Note if an icon theme has "Inherit=default", then it's interpreted as
inheriting from the default icon theme as returned by
KIconTheme::defaultThemeName() ("crystalsvg" in KDE 3.1), and only that
theme can inherit directly from the "hicolor" icon theme (which is the
neutral-style one). So for example, if the "Slick" icon theme has
"Inherit=default", then the inheritance tree is :
slick -> crystalsvg -> hicolor
Brainstorming: The only solution I can think of right now is that we set a
way to tell a desktop to look up icons also in other icon themes. So that
if an application finds a environment variable
"KDEICONTHEMES=gnome_default:default" then the previous inheritance tree
would be converted to:
slick -> crystalsvg -> gnome_default -> default -> hicolor
Then the distribution could set that env. var. depending on the version
installed.
Also, there would be a GNOMEICONTHEMES env. var. that, when set to
"crystalsvg:hicolor" makes the gnome inheritance tree be like:
gnome_default -> crystalsvg -> hicolor -> default
Or perhaps those should be added at the end of the inheritance tree
(probably makes more sense). Please tell me your opinion and ideas about
it, I'm sure this is not the only solution and there are better ones.
I think the best would be that you also called your default (neutral-style)
icon theme "hicolor", so at least we reduce the inheritance tree a bit
(the larger it is, the slower the icon themes are, as they involve a lot
of stat calls, so we want to keep at a minimum), and also you win backward
compatibility with existing KDE apps which install their app icons to the
hicolor icon theme. Also, it means you won't have to change the name of
your existing default icon theme, but only add "hicolor" to the
inheritance tree and ask developers of 3rd party gnome apps to install
their icons there. In this case, our inheritance tree would be
crystalsvg -> default -> hicolor
and yours would be:
default -> crystalsvg -> hicolor
Hmmm, in that case, it doesn't make much sense to call that icon theme
"default", because "default" doesn't mean anything related to the look of
its icons (note the names of current icon themes always reference some
peculiarity of its icons: hicolor, crystalsvg, technical, locolor, slick
...).

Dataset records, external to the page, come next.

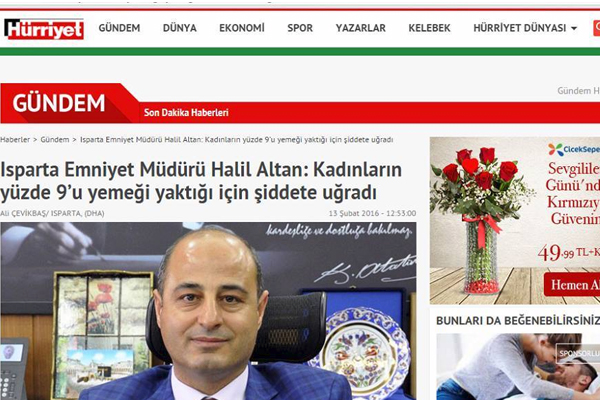Click the red GÜNDEM section banner
Screen dimensions: 600x400
59,103
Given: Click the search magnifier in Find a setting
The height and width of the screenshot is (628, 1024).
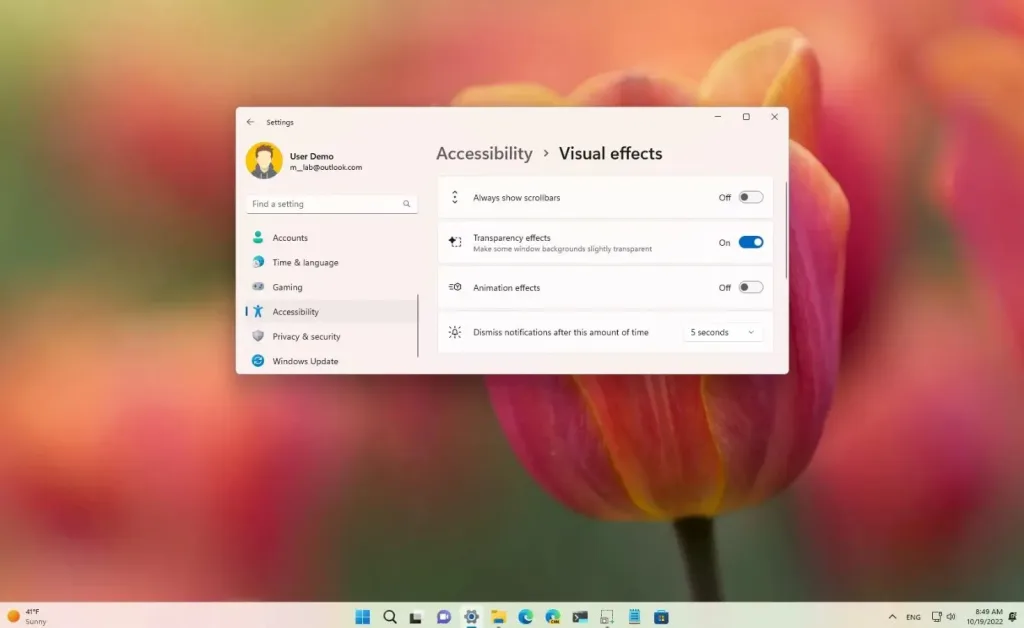Looking at the screenshot, I should tap(407, 204).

Do you think you may be able to change the name gnome uses for its
"default" look ? or do you think we should change the default keyword in
"Inheritance=default" to something else (which doesn't clash with an
existing icon theme name)? (like "Inheritance=_default_" for example).
Please, I would need a really fast answer here if you want to change what
should be written in the "Inheritance=" line because there's only a couple
of days to the release of KDE 3.1 .
> $KDEDIR/share/icons is gonna be /usr/share/icons on many distribuitions.

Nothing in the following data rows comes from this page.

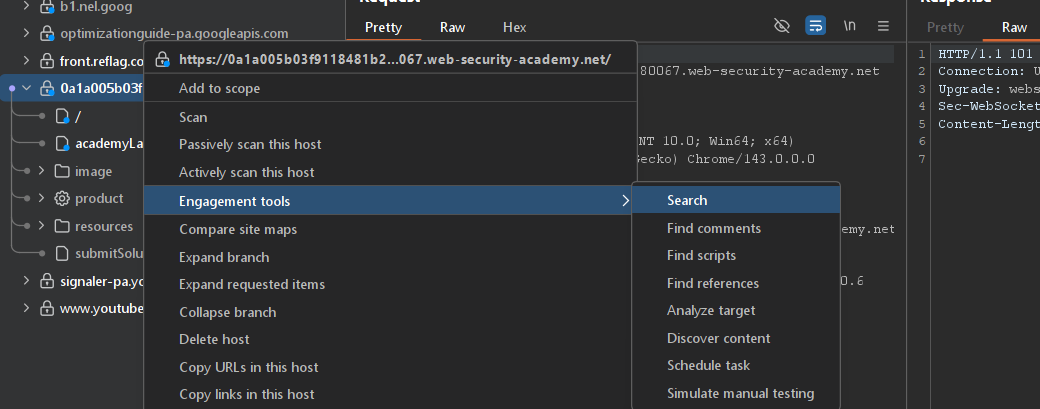Select Add to scope in context menu
The image size is (1040, 409).
click(219, 89)
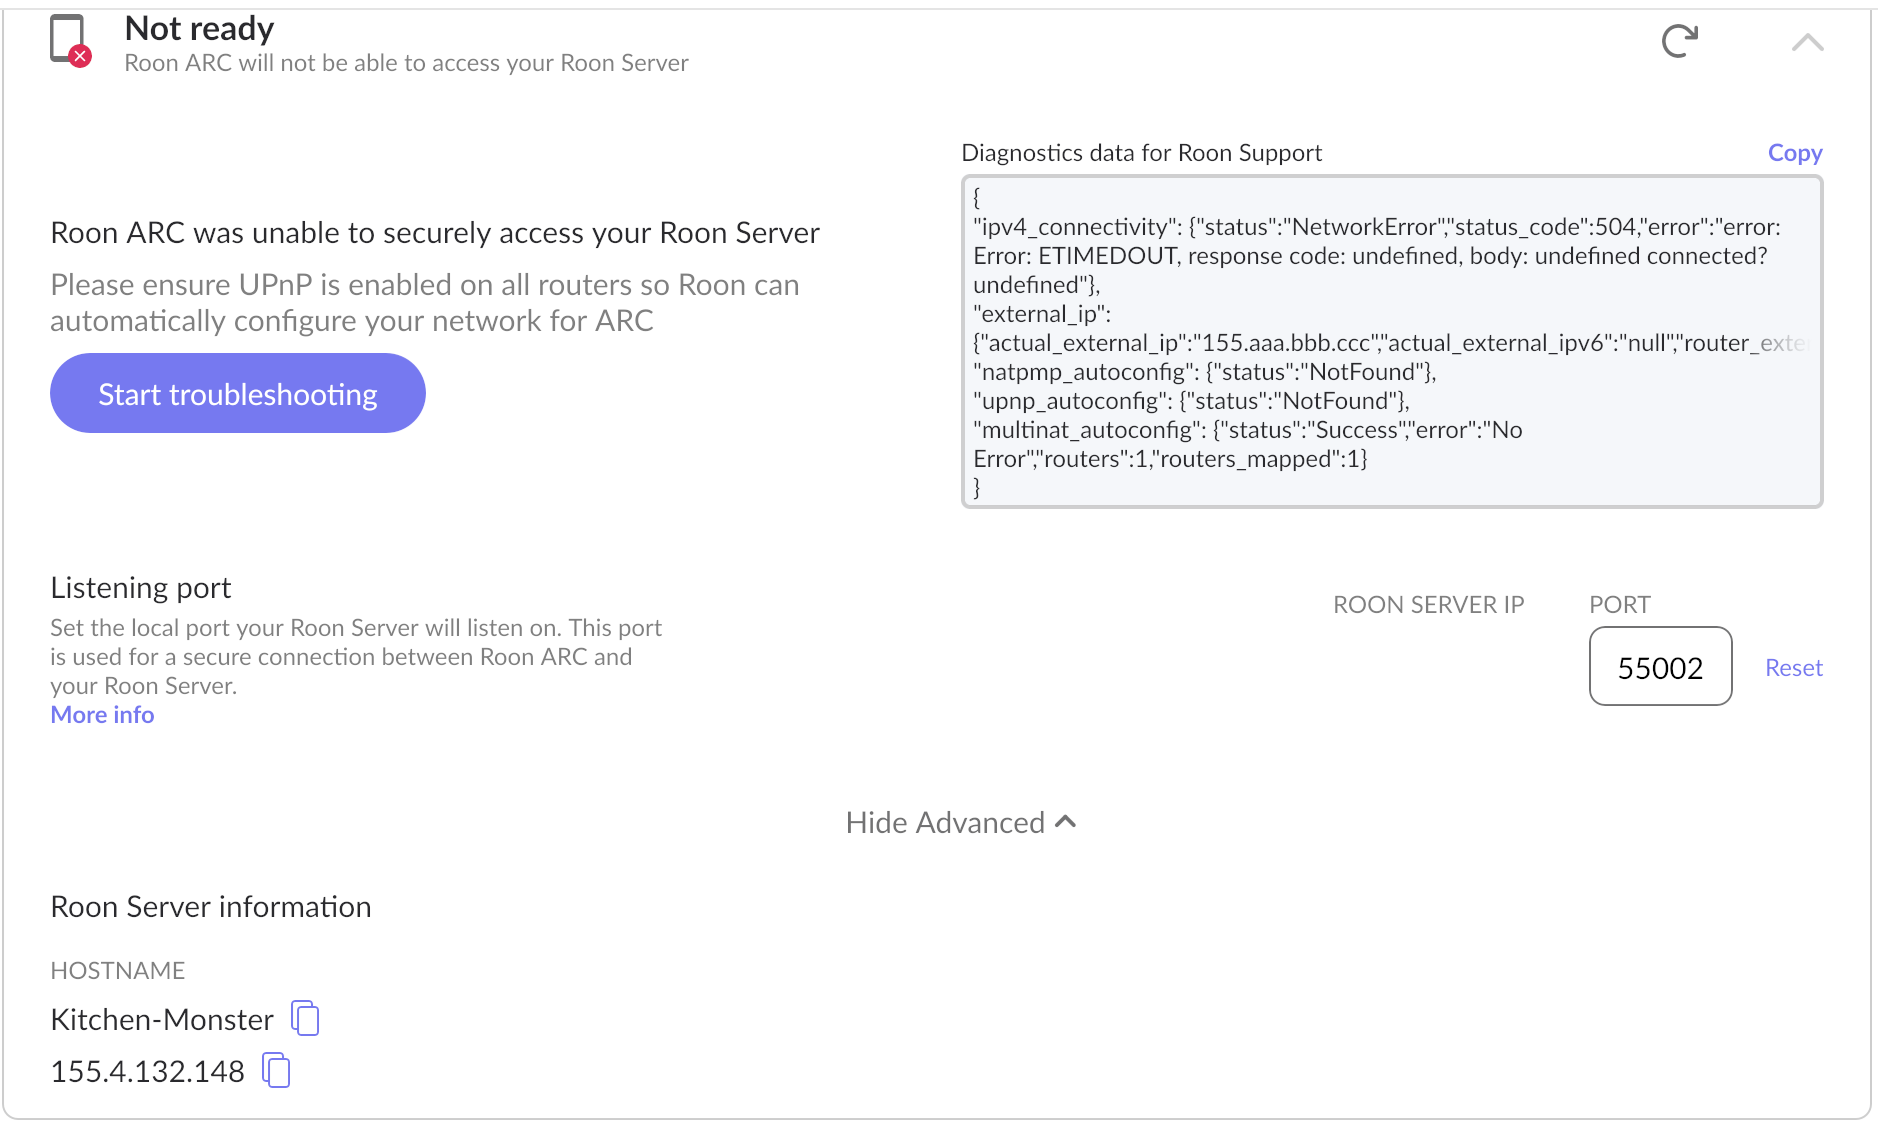This screenshot has width=1878, height=1124.
Task: Select the hostname copy button beside Kitchen-Monster
Action: point(305,1018)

> That looks pretty neutral to me.
Thinking a bit more about it, yes you're right, there's not much of a
problem about that. RH can always add
[Directories]
dir_icon=/usr/share/icons
to /etc/kderc and KDE will find gnome icons too even if $KDEDIR is
something different. I suppose there are similar mechanisms to make gnome
find kde icons (but making $KDEDIR=/usr is ok too)
> > Btw, I wrote a paper where I tried to explain the changes I did in the
> > last days to the icon themes. You may find it interesting, it's at:
> > http://devel-home.kde.org/~larrosa/iconthemes.html
> >
> > Btw, I'm afraid I don't know much of the current state of icon themes
> > in gnome 2, are they working in the stable release ? or will they work
> > in the next stable release? (in that case, at least you don't have to
> > keep backward compatibility yet).
>
> We have some code in the Gnome 2.0 code to read icon themes, and it sort
> of works, but it's not used much yet (although it works for e.g. the
> gnome menu if you set it up). For Gnome 2.2 (target january) we're gonna
> use icon themes a lot more.
>
I see.
> If we don't solve this now we're gonna end up with two incompatible icon
> theme formats that look almost identical and install in the same
> directories.
Yes. Any idea is welcomed.
Btw, sorry for taking so long to answer, between my studies and the
soon-to-be-released KDE 3.1, I don't have much free time.
Greetings,
--
Antonio Larrosa Jimenez
KDE core developer - larrosa at kde.org
http://devel-home.kde.org/~larrosa/
Better read something in another language than a riddle in your own.